#### [WHAT IS EXPECTED]
Convert every line of the entries below into a Markdown table with the columns No. and Line. Skip blank lines and number the remaining rows in order.

Click-target data:
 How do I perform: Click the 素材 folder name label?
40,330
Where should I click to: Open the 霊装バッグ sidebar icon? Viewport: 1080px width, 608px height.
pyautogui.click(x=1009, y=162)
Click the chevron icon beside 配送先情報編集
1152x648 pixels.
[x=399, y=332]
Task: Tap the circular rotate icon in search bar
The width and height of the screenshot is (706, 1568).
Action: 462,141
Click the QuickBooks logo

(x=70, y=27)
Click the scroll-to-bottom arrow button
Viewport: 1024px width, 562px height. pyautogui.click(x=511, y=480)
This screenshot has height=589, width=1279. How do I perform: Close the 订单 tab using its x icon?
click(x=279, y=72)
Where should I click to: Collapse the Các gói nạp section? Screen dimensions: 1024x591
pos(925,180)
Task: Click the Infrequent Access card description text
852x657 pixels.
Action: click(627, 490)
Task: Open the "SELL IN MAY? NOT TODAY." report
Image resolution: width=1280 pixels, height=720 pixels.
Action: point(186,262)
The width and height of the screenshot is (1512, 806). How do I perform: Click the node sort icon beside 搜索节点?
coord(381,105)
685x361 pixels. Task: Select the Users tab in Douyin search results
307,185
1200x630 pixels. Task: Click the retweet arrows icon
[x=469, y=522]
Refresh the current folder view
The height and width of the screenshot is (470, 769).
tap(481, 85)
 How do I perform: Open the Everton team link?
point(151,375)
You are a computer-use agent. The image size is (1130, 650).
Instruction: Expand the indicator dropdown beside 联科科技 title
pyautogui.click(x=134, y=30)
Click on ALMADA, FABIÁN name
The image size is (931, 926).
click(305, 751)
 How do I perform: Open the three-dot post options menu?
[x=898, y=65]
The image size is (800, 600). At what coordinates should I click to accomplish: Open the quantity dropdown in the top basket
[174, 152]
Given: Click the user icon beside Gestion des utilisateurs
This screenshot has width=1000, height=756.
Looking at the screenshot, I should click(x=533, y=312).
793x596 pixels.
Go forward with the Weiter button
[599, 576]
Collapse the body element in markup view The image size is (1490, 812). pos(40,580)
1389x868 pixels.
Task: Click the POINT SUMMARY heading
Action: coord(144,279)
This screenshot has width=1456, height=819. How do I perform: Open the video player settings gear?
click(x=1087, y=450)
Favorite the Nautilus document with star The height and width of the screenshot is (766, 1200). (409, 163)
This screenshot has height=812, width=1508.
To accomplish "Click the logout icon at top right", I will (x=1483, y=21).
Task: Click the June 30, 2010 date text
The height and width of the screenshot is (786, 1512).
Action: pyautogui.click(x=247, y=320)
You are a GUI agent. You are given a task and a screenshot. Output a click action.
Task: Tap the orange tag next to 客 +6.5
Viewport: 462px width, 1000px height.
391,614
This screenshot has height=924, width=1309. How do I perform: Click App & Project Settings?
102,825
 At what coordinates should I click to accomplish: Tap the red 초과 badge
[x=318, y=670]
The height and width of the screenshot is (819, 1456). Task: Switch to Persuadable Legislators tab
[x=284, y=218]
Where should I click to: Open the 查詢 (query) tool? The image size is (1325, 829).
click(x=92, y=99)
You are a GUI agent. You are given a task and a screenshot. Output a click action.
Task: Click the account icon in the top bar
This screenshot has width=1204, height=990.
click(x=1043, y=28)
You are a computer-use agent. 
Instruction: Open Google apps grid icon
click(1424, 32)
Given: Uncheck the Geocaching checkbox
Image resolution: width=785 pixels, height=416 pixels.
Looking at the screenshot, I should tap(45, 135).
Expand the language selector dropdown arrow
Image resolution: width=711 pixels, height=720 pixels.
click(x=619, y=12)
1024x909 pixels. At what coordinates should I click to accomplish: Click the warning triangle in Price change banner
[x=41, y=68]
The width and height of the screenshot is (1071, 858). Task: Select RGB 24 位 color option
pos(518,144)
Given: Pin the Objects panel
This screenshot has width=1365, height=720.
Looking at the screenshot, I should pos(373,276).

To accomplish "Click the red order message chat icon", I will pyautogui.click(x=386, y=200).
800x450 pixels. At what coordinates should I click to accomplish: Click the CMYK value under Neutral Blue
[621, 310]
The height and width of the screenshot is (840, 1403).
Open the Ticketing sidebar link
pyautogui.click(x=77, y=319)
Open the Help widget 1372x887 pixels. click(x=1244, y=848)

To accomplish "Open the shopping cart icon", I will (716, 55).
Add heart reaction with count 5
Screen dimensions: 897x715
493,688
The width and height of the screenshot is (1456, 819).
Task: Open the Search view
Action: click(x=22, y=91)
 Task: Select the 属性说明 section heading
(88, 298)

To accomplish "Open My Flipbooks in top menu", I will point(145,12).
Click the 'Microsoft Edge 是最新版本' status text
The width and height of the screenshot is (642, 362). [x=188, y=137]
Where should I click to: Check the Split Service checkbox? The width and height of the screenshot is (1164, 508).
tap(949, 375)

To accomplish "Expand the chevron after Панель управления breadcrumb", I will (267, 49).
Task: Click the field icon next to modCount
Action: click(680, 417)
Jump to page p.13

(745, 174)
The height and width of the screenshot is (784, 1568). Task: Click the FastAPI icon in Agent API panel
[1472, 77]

#### [FINAL ANSWER]
| No. | Line |
|---|---|
| 1 |  How do I perform: Click the 素材 folder name label? |
| 2 | 40,330 |
| 3 | Where should I click to: Open the 霊装バッグ sidebar icon? Viewport: 1080px width, 608px height. |
| 4 | pyautogui.click(x=1009, y=162) |
| 5 | Click the chevron icon beside 配送先情報編集 |
| 6 | 1152x648 pixels. |
| 7 | [x=399, y=332] |
| 8 | Task: Tap the circular rotate icon in search bar |
| 9 | The width and height of the screenshot is (706, 1568). |
| 10 | Action: 462,141 |
| 11 | Click the QuickBooks logo |
| 12 | (x=70, y=27) |
| 13 | Click the scroll-to-bottom arrow button |
| 14 | Viewport: 1024px width, 562px height. pyautogui.click(x=511, y=480) |
| 15 | This screenshot has height=589, width=1279. How do I perform: Close the 订单 tab using its x icon? |
| 16 | click(x=279, y=72) |
| 17 | Where should I click to: Collapse the Các gói nạp section? Screen dimensions: 1024x591 |
| 18 | pos(925,180) |
| 19 | Task: Click the Infrequent Access card description text |
| 20 | 852x657 pixels. |
| 21 | Action: click(627, 490) |
| 22 | Task: Open the "SELL IN MAY? NOT TODAY." report |
| 23 | Image resolution: width=1280 pixels, height=720 pixels. |
| 24 | Action: point(186,262) |
| 25 | The width and height of the screenshot is (1512, 806). How do I perform: Click the node sort icon beside 搜索节点? |
| 26 | coord(381,105) |
| 27 | 685x361 pixels. Task: Select the Users tab in Douyin search results |
| 28 | 307,185 |
| 29 | 1200x630 pixels. Task: Click the retweet arrows icon |
| 30 | [x=469, y=522] |
| 31 | Refresh the current folder view |
| 32 | The height and width of the screenshot is (470, 769). |
| 33 | tap(481, 85) |
| 34 |  How do I perform: Open the Everton team link? |
| 35 | point(151,375) |
| 36 | You are a computer-use agent. The image size is (1130, 650). |
| 37 | Instruction: Expand the indicator dropdown beside 联科科技 title |
| 38 | pyautogui.click(x=134, y=30) |
| 39 | Click on ALMADA, FABIÁN name |
| 40 | The image size is (931, 926). |
| 41 | click(305, 751) |
| 42 |  How do I perform: Open the three-dot post options menu? |
| 43 | [x=898, y=65] |
| 44 | The image size is (800, 600). At what coordinates should I click to accomplish: Open the quantity dropdown in the top basket |
| 45 | [174, 152] |
| 46 | Given: Click the user icon beside Gestion des utilisateurs |
| 47 | This screenshot has width=1000, height=756. |
| 48 | Looking at the screenshot, I should click(x=533, y=312). |
| 49 | 793x596 pixels. |
| 50 | Go forward with the Weiter button |
| 51 | [599, 576] |
| 52 | Collapse the body element in markup view The image size is (1490, 812). pos(40,580) |
| 53 | 1389x868 pixels. |
| 54 | Task: Click the POINT SUMMARY heading |
| 55 | Action: coord(144,279) |
| 56 | This screenshot has width=1456, height=819. How do I perform: Open the video player settings gear? |
| 57 | click(x=1087, y=450) |
| 58 | Favorite the Nautilus document with star The height and width of the screenshot is (766, 1200). (409, 163) |
| 59 | This screenshot has height=812, width=1508. |
| 60 | To accomplish "Click the logout icon at top right", I will (x=1483, y=21). |
| 61 | Task: Click the June 30, 2010 date text |
| 62 | The height and width of the screenshot is (786, 1512). |
| 63 | Action: pyautogui.click(x=247, y=320) |
| 64 | You are a GUI agent. You are given a task and a screenshot. Output a click action. |
| 65 | Task: Tap the orange tag next to 客 +6.5 |
| 66 | Viewport: 462px width, 1000px height. |
| 67 | 391,614 |
| 68 | This screenshot has height=924, width=1309. How do I perform: Click App & Project Settings? |
| 69 | 102,825 |
| 70 |  At what coordinates should I click to accomplish: Tap the red 초과 badge |
| 71 | [x=318, y=670] |
| 72 | The height and width of the screenshot is (819, 1456). Task: Switch to Persuadable Legislators tab |
| 73 | [x=284, y=218] |
| 74 | Where should I click to: Open the 查詢 (query) tool? The image size is (1325, 829). |
| 75 | click(x=92, y=99) |
| 76 | You are a GUI agent. You are given a task and a screenshot. Output a click action. |
| 77 | Task: Click the account icon in the top bar |
| 78 | This screenshot has width=1204, height=990. |
| 79 | click(x=1043, y=28) |
| 80 | You are a computer-use agent.  |
| 81 | Instruction: Open Google apps grid icon |
| 82 | click(1424, 32) |
| 83 | Given: Uncheck the Geocaching checkbox |
| 84 | Image resolution: width=785 pixels, height=416 pixels. |
| 85 | Looking at the screenshot, I should tap(45, 135). |
| 86 | Expand the language selector dropdown arrow |
| 87 | Image resolution: width=711 pixels, height=720 pixels. |
| 88 | click(x=619, y=12) |
| 89 | 1024x909 pixels. At what coordinates should I click to accomplish: Click the warning triangle in Price change banner |
| 90 | [x=41, y=68] |
| 91 | The width and height of the screenshot is (1071, 858). Task: Select RGB 24 位 color option |
| 92 | pos(518,144) |
| 93 | Given: Pin the Objects panel |
| 94 | This screenshot has width=1365, height=720. |
| 95 | Looking at the screenshot, I should pos(373,276). |
| 96 | To accomplish "Click the red order message chat icon", I will pyautogui.click(x=386, y=200). |
| 97 | 800x450 pixels. At what coordinates should I click to accomplish: Click the CMYK value under Neutral Blue |
| 98 | [621, 310] |
| 99 | The height and width of the screenshot is (840, 1403). |
| 100 | Open the Ticketing sidebar link |
| 101 | pyautogui.click(x=77, y=319) |
| 102 | Open the Help widget 1372x887 pixels. click(x=1244, y=848) |
| 103 | To accomplish "Open the shopping cart icon", I will (716, 55). |
| 104 | Add heart reaction with count 5 |
| 105 | Screen dimensions: 897x715 |
| 106 | 493,688 |
| 107 | The width and height of the screenshot is (1456, 819). |
| 108 | Task: Open the Search view |
| 109 | Action: click(x=22, y=91) |
| 110 |  Task: Select the 属性说明 section heading |
| 111 | (88, 298) |
| 112 | To accomplish "Open My Flipbooks in top menu", I will point(145,12). |
| 113 | Click the 'Microsoft Edge 是最新版本' status text |
| 114 | The width and height of the screenshot is (642, 362). [x=188, y=137] |
| 115 | Where should I click to: Check the Split Service checkbox? The width and height of the screenshot is (1164, 508). |
| 116 | tap(949, 375) |
| 117 | To accomplish "Expand the chevron after Панель управления breadcrumb", I will (267, 49). |
| 118 | Task: Click the field icon next to modCount |
| 119 | Action: click(680, 417) |
| 120 | Jump to page p.13 |
| 121 | (745, 174) |
| 122 | The height and width of the screenshot is (784, 1568). Task: Click the FastAPI icon in Agent API panel |
| 123 | [1472, 77] |